=== DATA UNDER STUDY ===

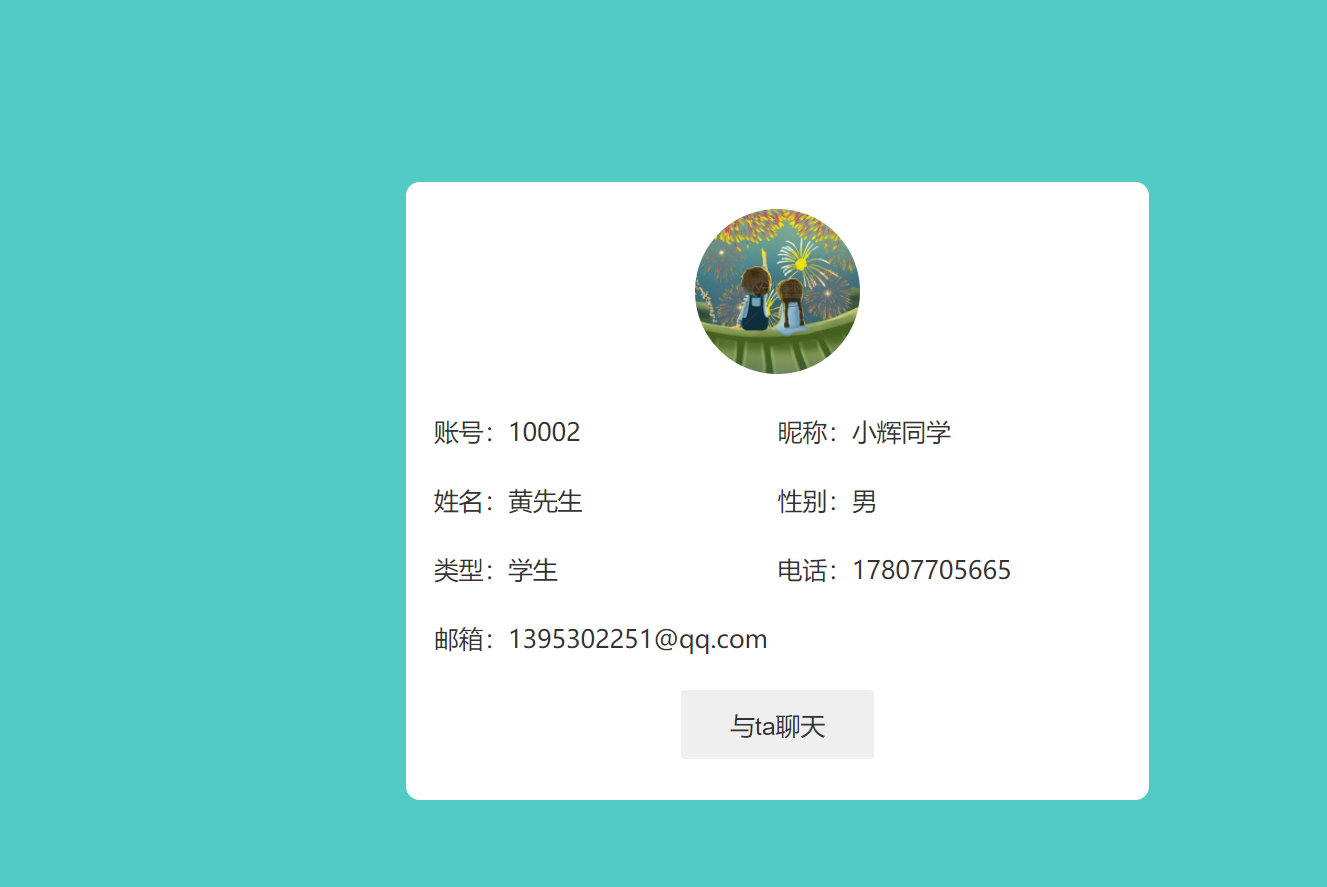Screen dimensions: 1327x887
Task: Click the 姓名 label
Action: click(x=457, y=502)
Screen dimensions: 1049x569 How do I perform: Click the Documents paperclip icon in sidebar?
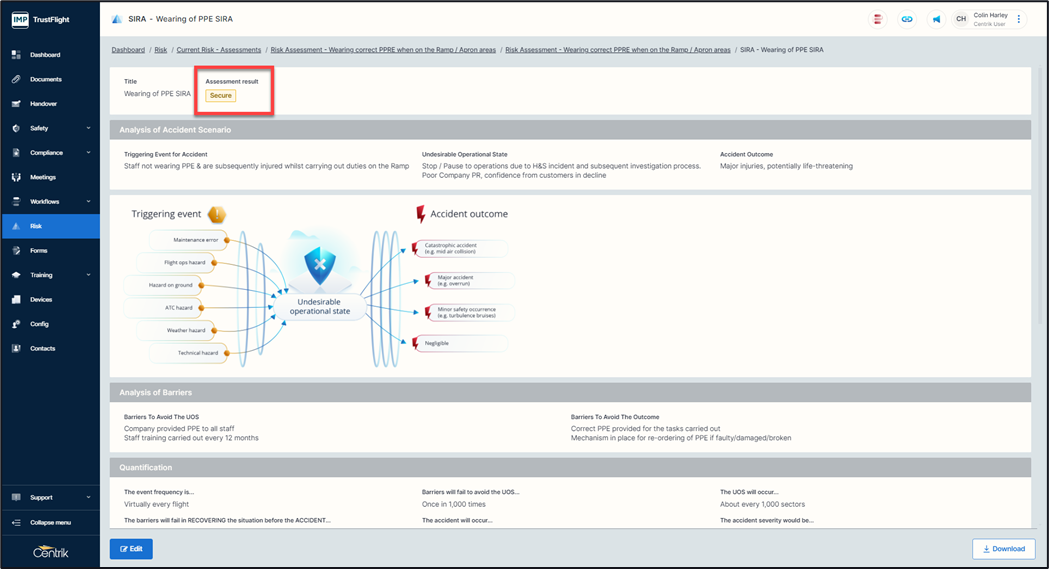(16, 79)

===

Exact reproduction is required. Output only the lines from the one with "Screen dimensions: 1049x569" through the end of the listing above, both ends included, and no pictures.

▶ ANSWER BOX
Screen dimensions: 1049x569 How do I perform: Click the Documents paperclip icon in sidebar?
(16, 79)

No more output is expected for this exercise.